If a Federal court requires a State to conduct redistricting subsequent to an apportionment of Representatives in the State in order to comply with the Constitution or to enforce the Voting Rights Act of 1965, section 313 shall apply with respect to the redistricting, except that the court may revise any of the deadlines set forth in such section if the court determines that a revision is appropriate in order to provide for a timely enactment of a new redistricting plan for the State.
(a) Authorization of payments.—Subject to subsections (c) and (d), not later than 30 days after a State receives a State apportionment notice, the Election Assistance Commission shall make a payment to the State in an amount equal to the product of—
(1) the number of Representatives to which the State is entitled, as provided under the notice; and
(2) $150,000.
(b) Use of funds.—A State shall use the payment made under this section to establish and operate the State’s independent redistricting commission, to implement the State redistricting plan, and to otherwise carry out Congressional redistricting in the State.
(c) No payment to States Electing Members at Large.—The Election Assistance Commission shall not make a payment under this section to any State which, under the apportionment notice, will elect all of its Representatives at large.
(d) Requiring Submission of Selection Pool as Condition of Payment.—The Election Assistance Commission may not make a payment to a State under this section until the State certifies to the Commission that the nonpartisan agency established or designated by a State under section 314(a) has, in accordance with section 312(b)(1), submitted a selection pool to the Select Committee on Redistricting for the State established under section 314(b).
(e) Authorization of appropriations.—There are authorized to be appropriated such sums as may be necessary for payments under this section.
(1) ACTIONS BY ATTORNEY GENERAL.—The Attorney General may bring a civil action in an appropriate district court for such relief as may be appropriate to carry out this title.
(2) AVAILABILITY OF PRIVATE RIGHT OF ACTION.—Any citizen of a State who is aggrieved by the failure of the State redistricting plan which is enacted into law under section 313 to meet the requirements for such a plan under this title may bring a civil action in an appropriate district court for such relief as may be appropriate to remedy the failure, so long as the individual brings the action during the 45-day period which begins on the date on which the plan is enacted into law.

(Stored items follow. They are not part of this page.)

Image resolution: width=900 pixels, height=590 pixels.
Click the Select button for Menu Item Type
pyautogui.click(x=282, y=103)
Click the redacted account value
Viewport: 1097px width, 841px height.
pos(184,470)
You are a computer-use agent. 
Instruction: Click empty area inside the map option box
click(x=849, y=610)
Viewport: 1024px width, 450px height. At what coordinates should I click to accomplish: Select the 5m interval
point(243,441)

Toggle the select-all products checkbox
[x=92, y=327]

(b) Expedited Consideration.—In any action brought forth under this section, the following rules shall apply:
(1) The action shall be filed in the United States District Court for the District of Columbia and shall be heard by a 3-judge court convened pursuant to section 2284 of title 28, United States Code.
(2) The 3-judge court shall consolidate actions brought for relief under subsection (b)(1) with respect to the same State redistricting plan.

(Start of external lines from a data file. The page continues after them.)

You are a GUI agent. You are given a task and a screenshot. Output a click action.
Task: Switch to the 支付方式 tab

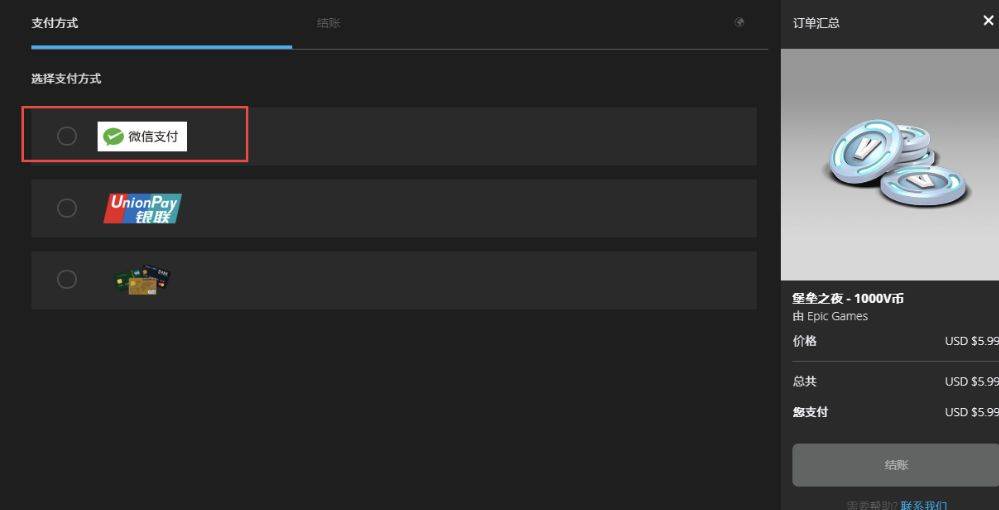pyautogui.click(x=55, y=23)
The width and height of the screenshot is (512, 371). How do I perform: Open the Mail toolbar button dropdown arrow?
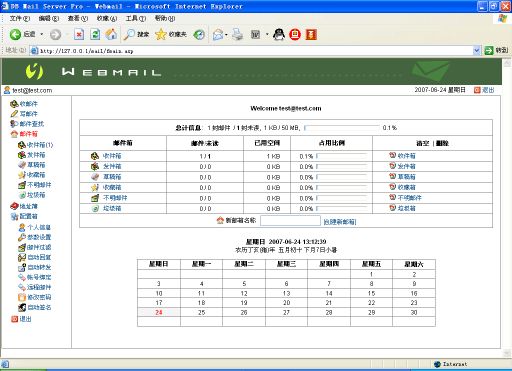click(226, 34)
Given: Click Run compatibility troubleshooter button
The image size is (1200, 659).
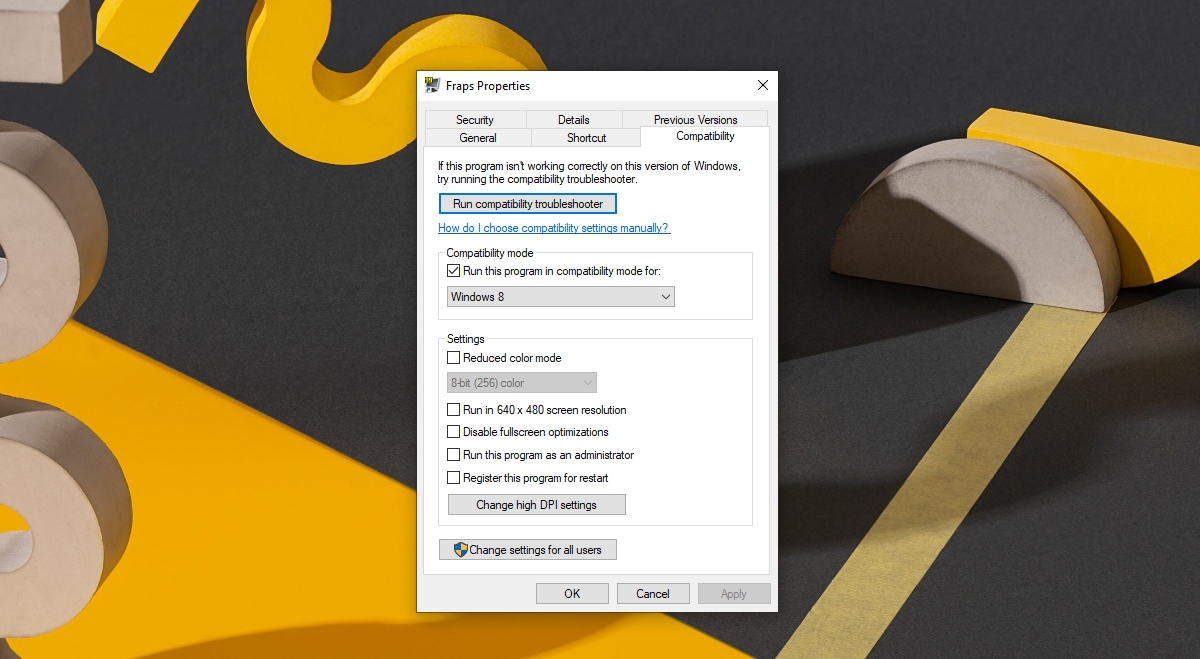Looking at the screenshot, I should tap(528, 204).
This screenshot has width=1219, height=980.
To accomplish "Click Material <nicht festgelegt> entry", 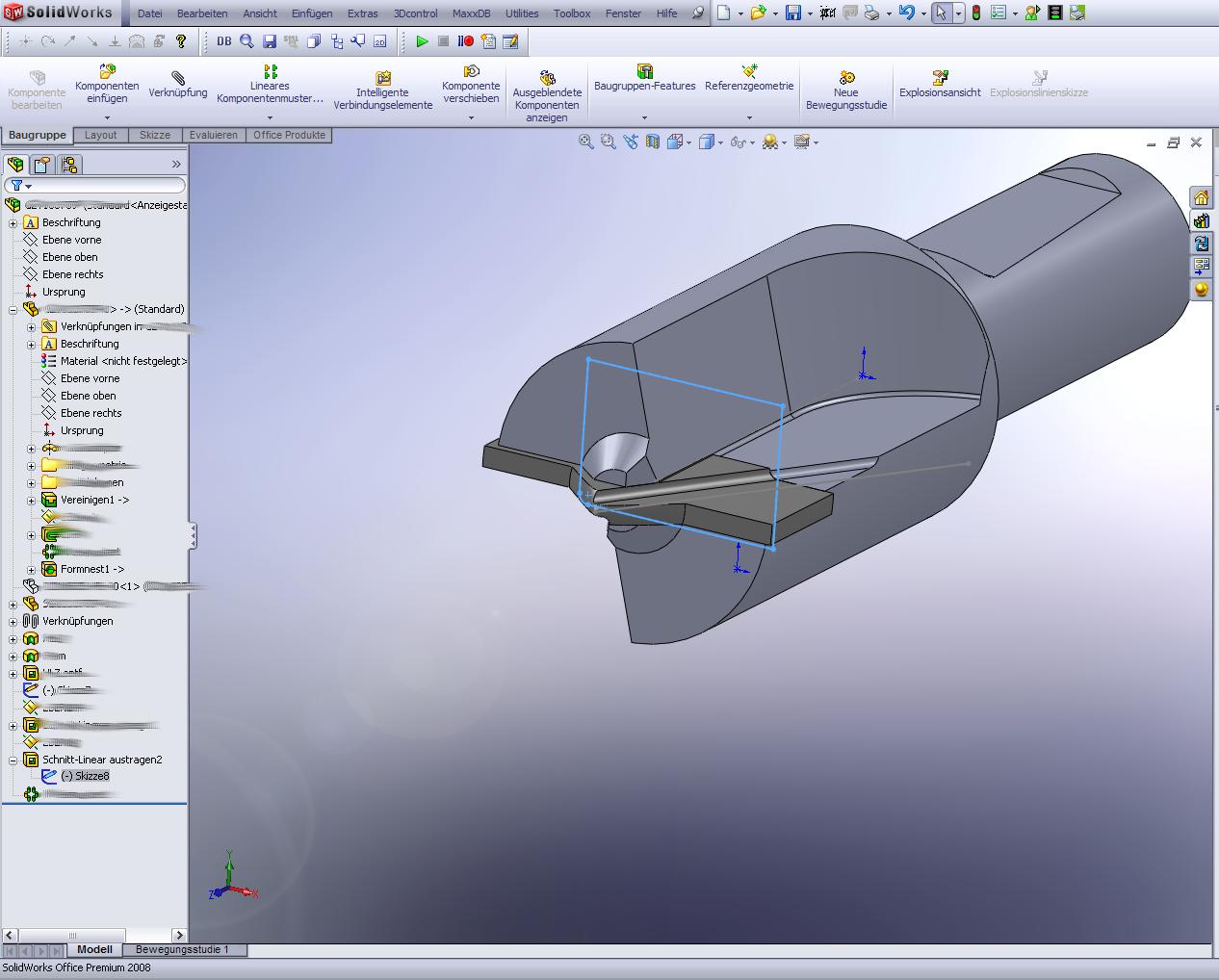I will [x=123, y=361].
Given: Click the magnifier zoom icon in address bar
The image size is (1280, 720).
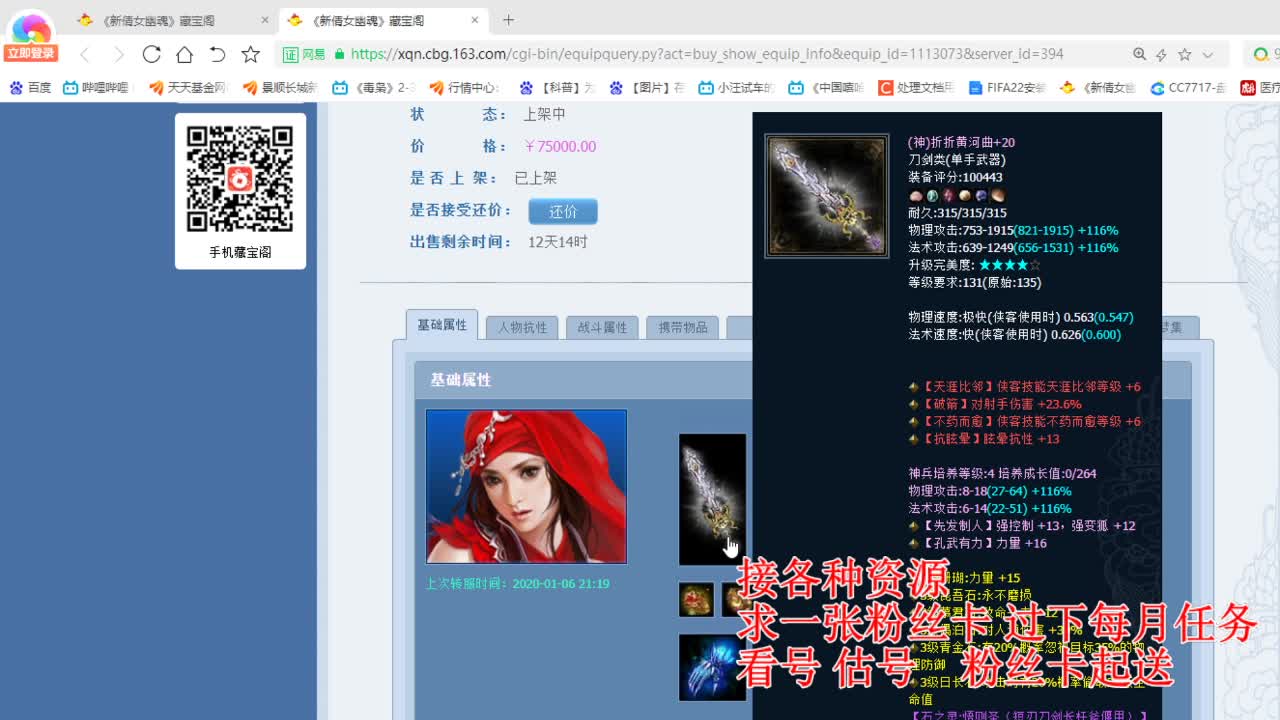Looking at the screenshot, I should pos(1141,54).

(3) A copy of the complaint shall be delivered promptly to the Clerk of the House of Representatives and the Secretary of the Senate.
(4) A final decision in the action shall be reviewable only by appeal directly to the Supreme Court of the United States. Such appeal shall be taken by the filing of a notice of appeal within 10 days, and the filing of a jurisdictional statement within 30 days, of the entry of the final decision.
(5) It shall be the duty of the district court and the Supreme Court of the United States to advance on the docket and to expedite to the greatest possible extent the disposition of the action and appeal.
(c) Attorney’s Fees.—In a civil action under this section, the court may allow the prevailing party (other than the United States) reasonable attorney fees, including litigation expenses, and costs.
(1) RIGHTS AND REMEDIES ADDITIONAL TO OTHER RIGHTS AND REMEDIES.—The rights and remedies established by this section are in addition to all other rights and remedies provided by law, and neither the rights and remedies established by this section nor any other provision of this title shall supersede, restrict, or limit the application of the Voting Rights Act of 1965 (52 U.S.C. 10301 et seq.).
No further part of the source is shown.